About Teal & Jen ... How was "For Our Special Kids" born?
Do you know how everyone says your world changes when you have a child? On the 12th of July, my world made one of those changes. But, it didn't really get turned upside down, flipped over, smacked around, and shaken up until November of the following year when we got "the diagnosis."
As you know, getting the diagnosis causes immediate panic, denial, crushing heaviness, silent tears that turn to lonely sobs, overwhelming frustration, and a life-altering moment in time when you realize life will never be what you had dreamed. The guilt I carry from that realization still lingers. I can still put myself in that very moment. The pit of my stomach still remembers hearing those words. The ache and the shock.
I would never be the mom I wanted to be before "the diagnosis." I have a child with special needs. I am a mom of a child with special needs. That makes me different. I'm not sure why I was shocked? I have always been different. My whole life I never really fit in with all the others. Why would this experience be any different?
From the moment my little 2 lb 1 oz miracle baby girl took her 1st breath, my world was different. The normal hospital stay with flowers and cards and family visiting and "passing the baby" didn't happen. Many of you know...and can appreciate...that I couldn't pick her up, touch her baby soft skin, love on her, whisper our dreams for her in her ear any time I wanted. Everything was timed. Everything was on a schedule and I wasn't setting the schedule. Our incredible NICU nurses were the ones who told me when I could be a "mom." I didn't realize the impact of that lack of natural, easy-going "mom-ness" until some time after...as in years. Not being able to love on the one you so desperately want to love on when you want to love on them does something to you. And, I'm still trying to figure out what that exactly means in our life. Alas...I digress. (I do think we should have this conversation at some point on the show because I'd love to hear your thoughts.)

## Extracted data
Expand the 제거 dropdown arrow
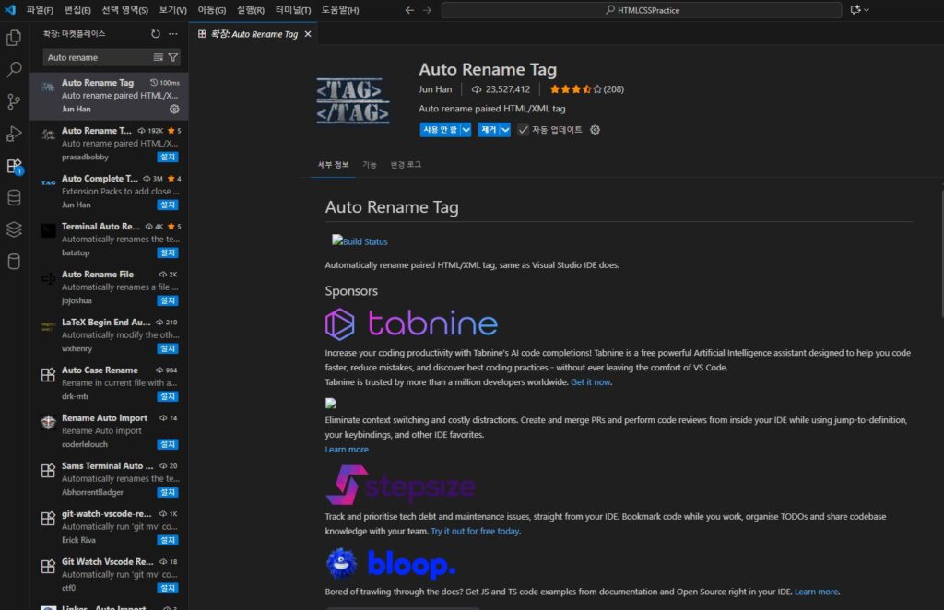Viewport: 944px width, 610px height. click(x=503, y=129)
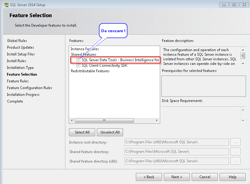This screenshot has height=184, width=250.
Task: Toggle the SQL Client Connectivity SDK checkbox
Action: click(78, 65)
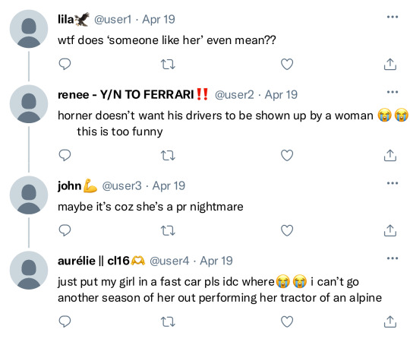Open aurélie's Apr 19 timestamp
This screenshot has height=339, width=410.
(x=216, y=261)
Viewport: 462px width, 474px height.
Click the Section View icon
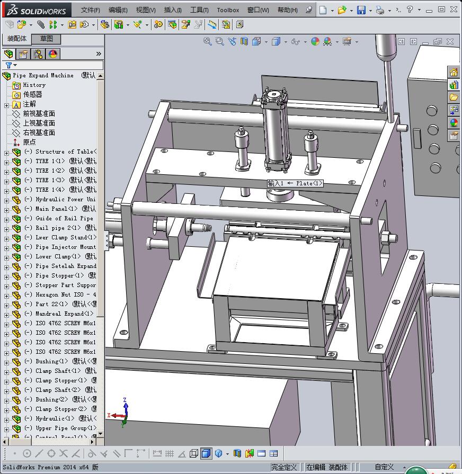(x=244, y=41)
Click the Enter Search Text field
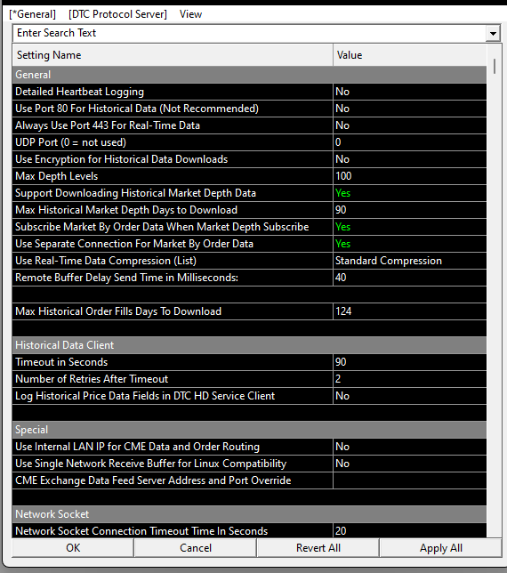The image size is (507, 573). tap(249, 33)
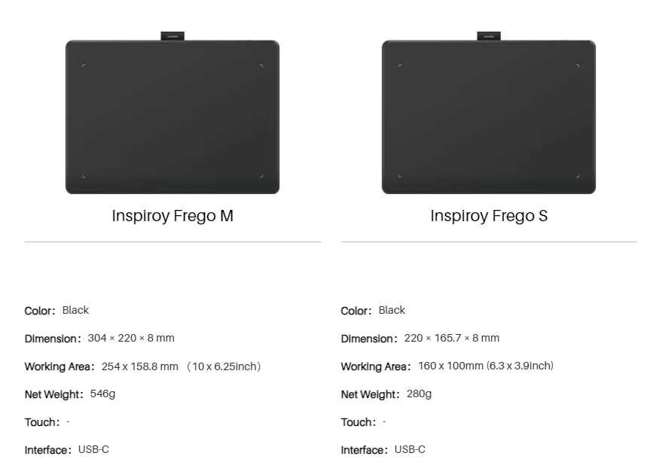The width and height of the screenshot is (662, 468).
Task: Select the 546g net weight value
Action: pyautogui.click(x=102, y=394)
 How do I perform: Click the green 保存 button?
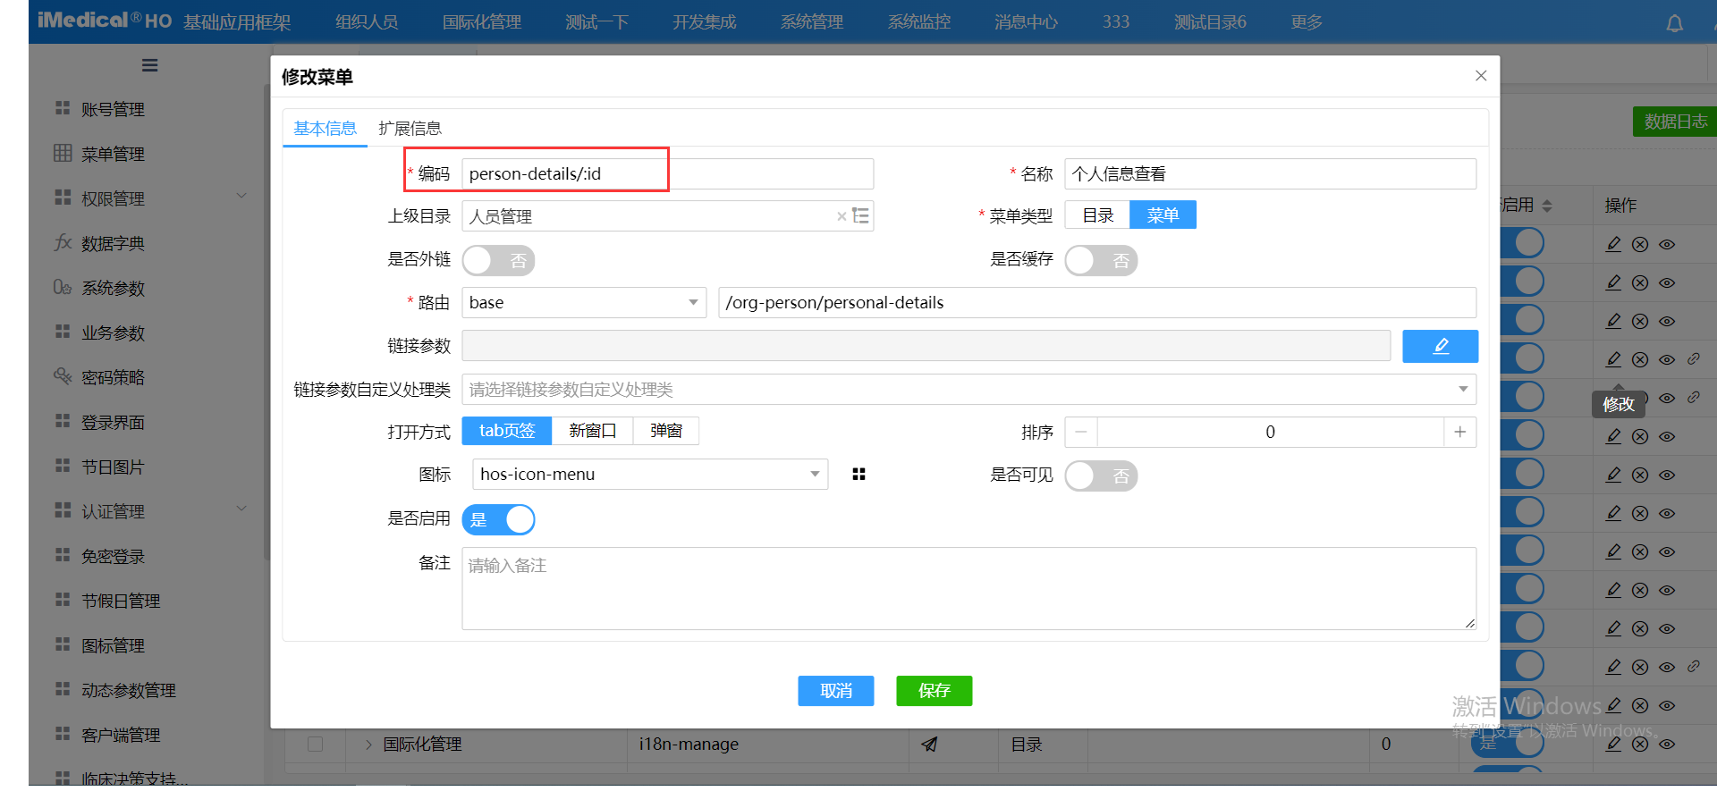click(x=934, y=691)
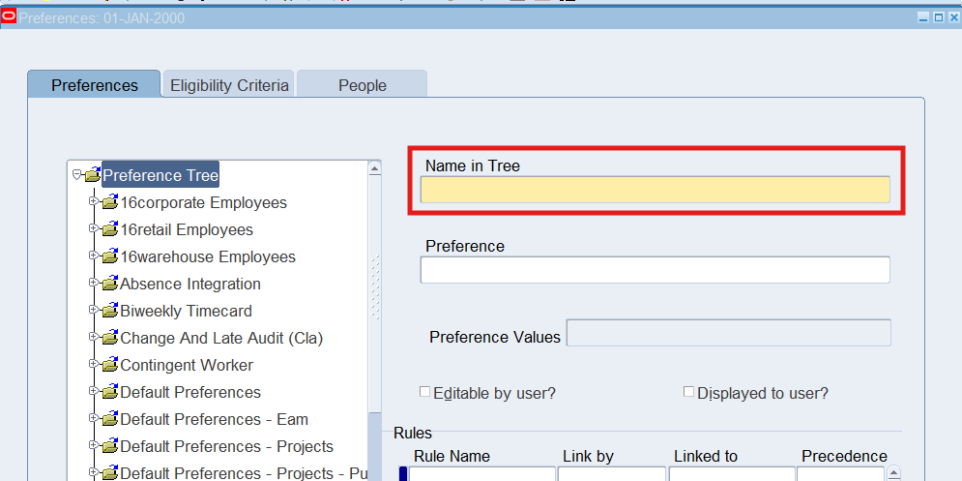962x481 pixels.
Task: Select the Default Preferences tree item
Action: coord(189,392)
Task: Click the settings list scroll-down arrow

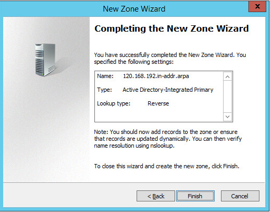Action: 227,117
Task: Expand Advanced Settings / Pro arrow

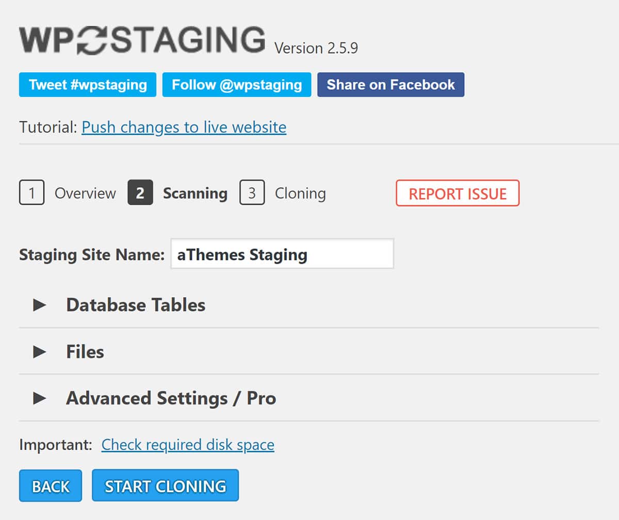Action: click(40, 398)
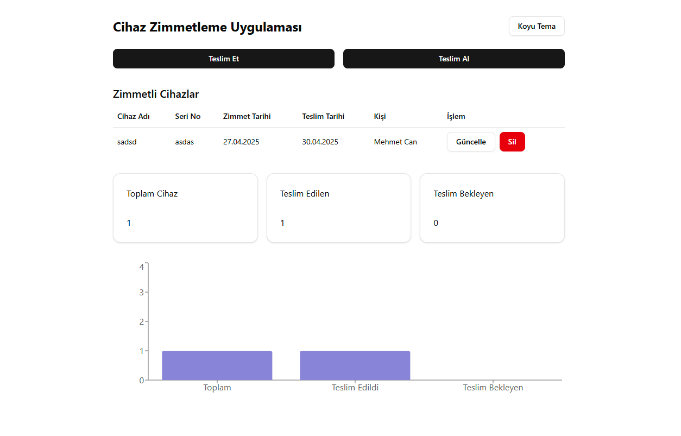
Task: Toggle dark mode with Koyu Tema
Action: tap(536, 26)
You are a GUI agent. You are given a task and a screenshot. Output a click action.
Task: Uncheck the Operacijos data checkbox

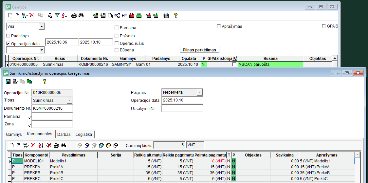8,44
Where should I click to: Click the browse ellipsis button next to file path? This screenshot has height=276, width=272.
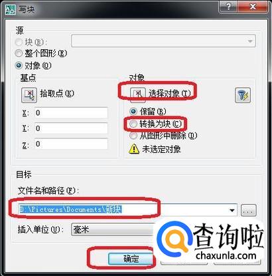249,210
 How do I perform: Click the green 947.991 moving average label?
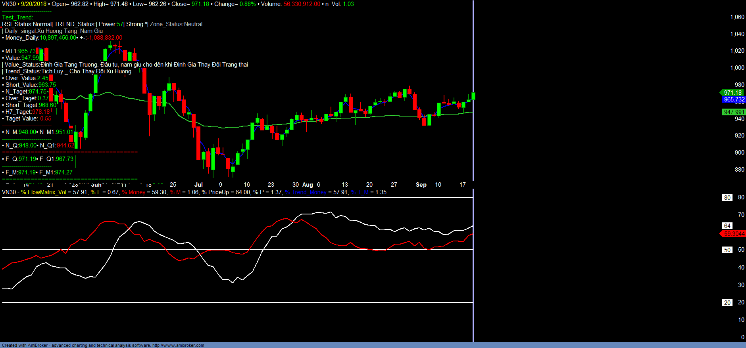[734, 112]
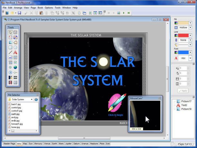Image resolution: width=197 pixels, height=148 pixels.
Task: Select the line drawing tool
Action: 11,52
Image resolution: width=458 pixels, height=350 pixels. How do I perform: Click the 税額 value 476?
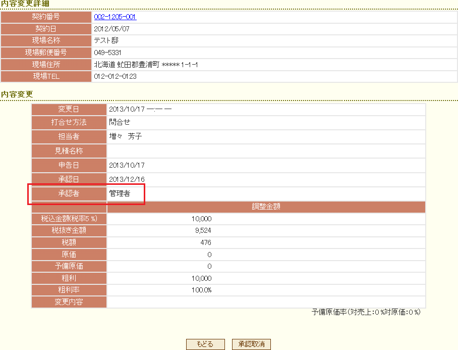click(x=205, y=243)
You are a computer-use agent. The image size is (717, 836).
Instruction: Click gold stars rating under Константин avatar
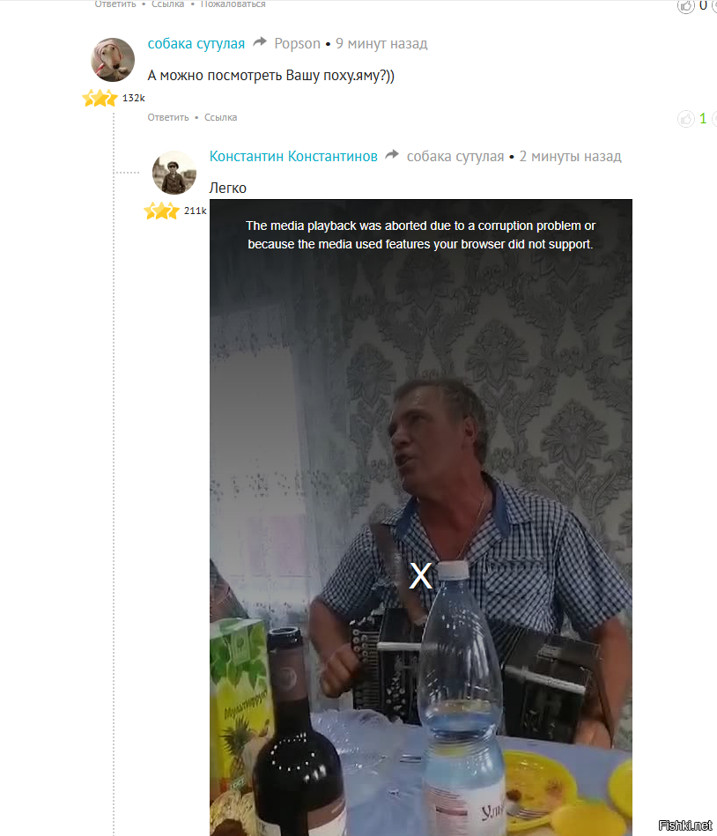pyautogui.click(x=161, y=211)
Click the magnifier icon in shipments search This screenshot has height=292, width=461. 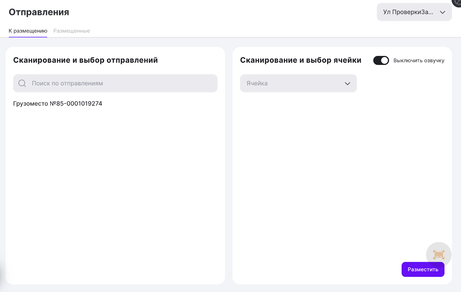[x=22, y=83]
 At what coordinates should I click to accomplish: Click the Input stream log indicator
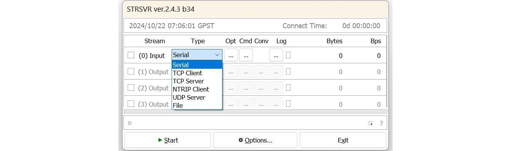pyautogui.click(x=288, y=55)
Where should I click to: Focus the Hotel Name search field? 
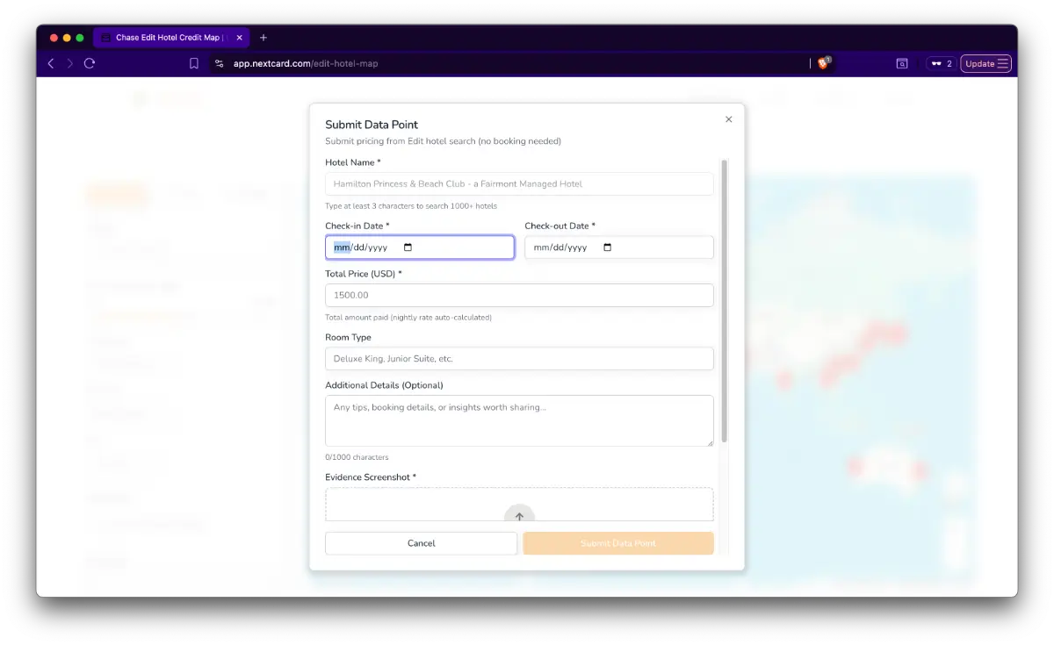519,184
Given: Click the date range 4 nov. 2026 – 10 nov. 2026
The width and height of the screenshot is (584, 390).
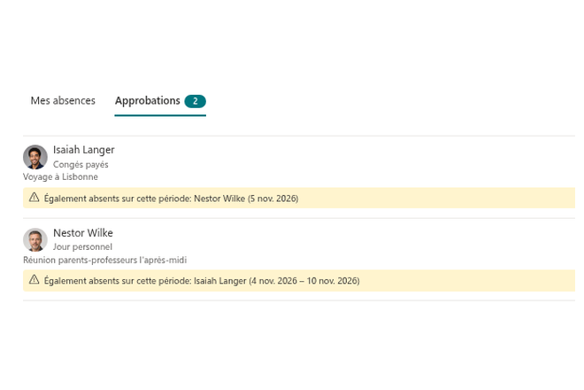Looking at the screenshot, I should (x=304, y=281).
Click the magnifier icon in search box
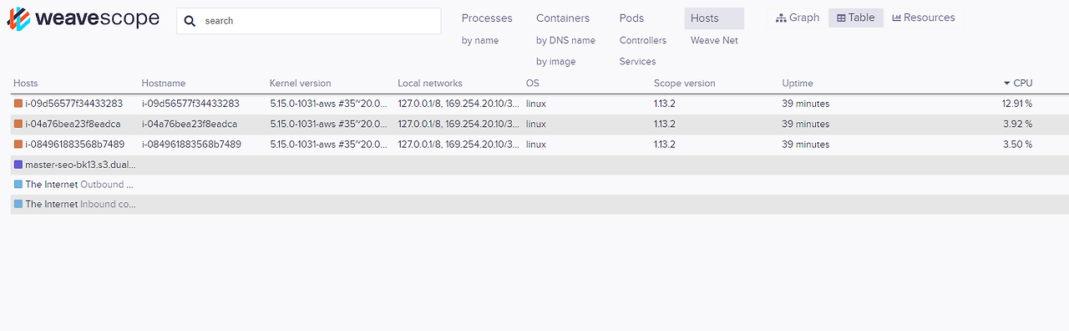The width and height of the screenshot is (1069, 331). click(x=190, y=21)
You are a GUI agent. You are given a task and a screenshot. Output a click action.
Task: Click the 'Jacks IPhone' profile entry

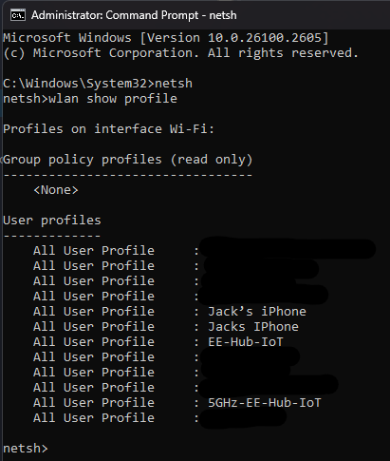tap(253, 327)
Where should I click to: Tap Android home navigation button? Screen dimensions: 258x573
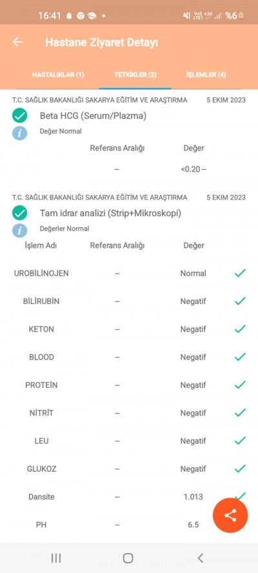click(128, 558)
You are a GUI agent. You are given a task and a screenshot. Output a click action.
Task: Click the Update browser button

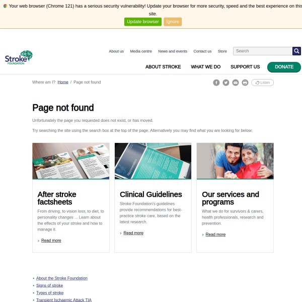tap(143, 22)

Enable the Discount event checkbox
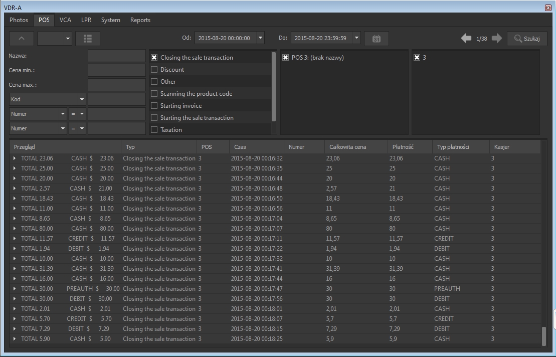tap(154, 70)
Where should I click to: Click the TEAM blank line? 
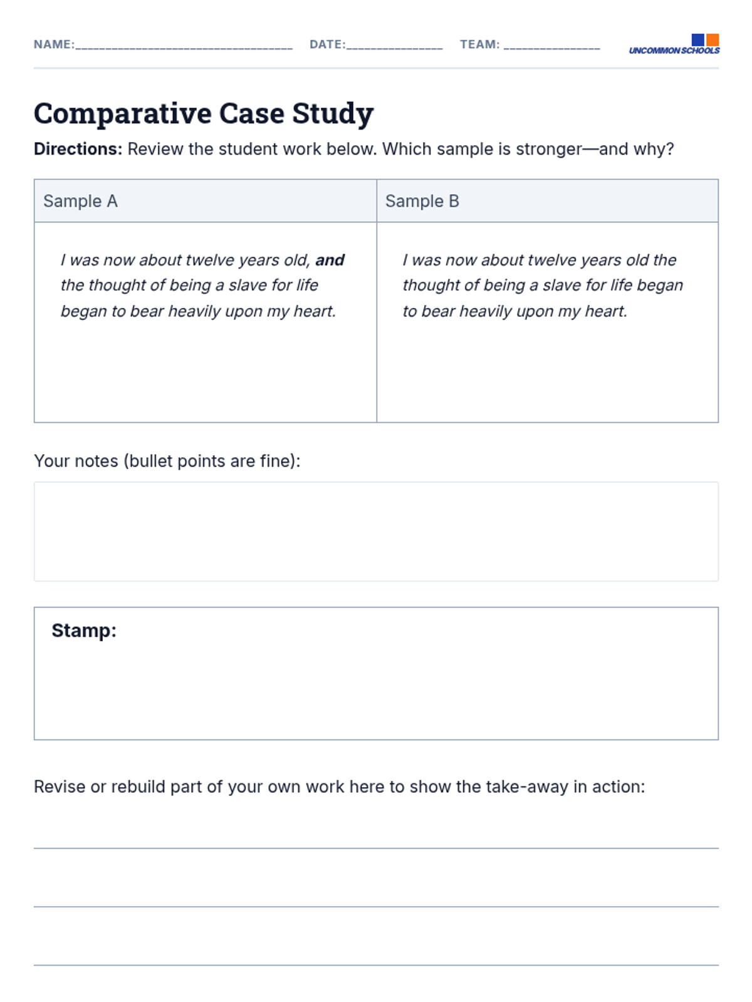tap(551, 45)
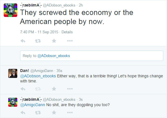
Task: Reply to the 'dogpiling you too' tweet
Action: click(x=23, y=113)
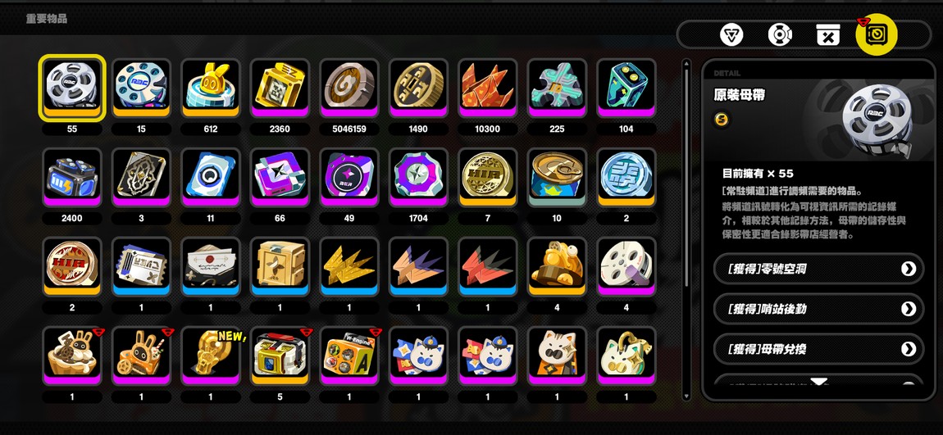Select the white cat item with a gold handle
This screenshot has height=435, width=943.
pos(626,355)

## Problem A
Copy the passage of the About Teal & Jen page starting at "About Teal &" and ending at "and the shock.".
## Problem B
According to the About Teal & Jen page, what was the baby girl's weight at birth?
## Problem C
Continue the About Teal & Jen page from where it stops.
The rows have no connection to the About Teal & Jen page.

## Response A
About Teal & Jen ... How was "For Our Special Kids" born?
Do you know how everyone says your world changes when you have a child? On the 12th of July, my world made one of those changes. But, it didn't really get turned upside down, flipped over, smacked around, and shaken up until November of the following year when we got "the diagnosis."
As you know, getting the diagnosis causes immediate panic, denial, crushing heaviness, silent tears that turn to lonely sobs, overwhelming frustration, and a life-altering moment in time when you realize life will never be what you had dreamed. The guilt I carry from that realization still lingers. I can still put myself in that very moment. The pit of my stomach still remembers hearing those words. The ache and the shock.

## Response B
2 lb 1 oz

## Response C
Onto the How and Why of "For Our Special Kids." ... While I still wasn't 100% on board with the diagnosis, I knew that our daughter was going to have a different than expected sort of life. My husband and I, independent of one another, started the research. Yes, stay up too late, find yourself in a rabbit hole, type of researching. You know it, because you did it. I was looking for non-conventional solutions while my husband followed a more analytical road. I looked for anything "non-pharmaceutical" based, anything "non-chemical." He looked for science, studies, numbers. But we both looked and looked and looked.
It seemed I couldn't find anything I was looking for. Well, that is, I couldn't seem to find any information easily. It all seemed so hard to find, confusing, too medical, too woo-woo, or too negative. I didn't want to drop into a chat room or FB page and start reading about people's journeys either. Everyone's journey scared me. I wanted bite-sized bits of information...lots of different information from all perspectives and experiences. I wanted bits of information about things I didn't even know existed. How do you go about researching something you don't even know exists?
There wasn't one place I could go to quickly scroll and learn information about a variety of different solutions in short, personal snippets. That was what I wanted. So, that is what Teal and I and so many outstanding moms, dads, families, practitioners, healers, experts, authors, doctors, mediums, astrologers, etc. have tried to create here at For Our Special Kids.
I hope you have fun scrolling and learning. But most importantly, I hope you find a little snippet that positively impacts you and your child.
For everything, we do as parents is… "For Our Special Kids.”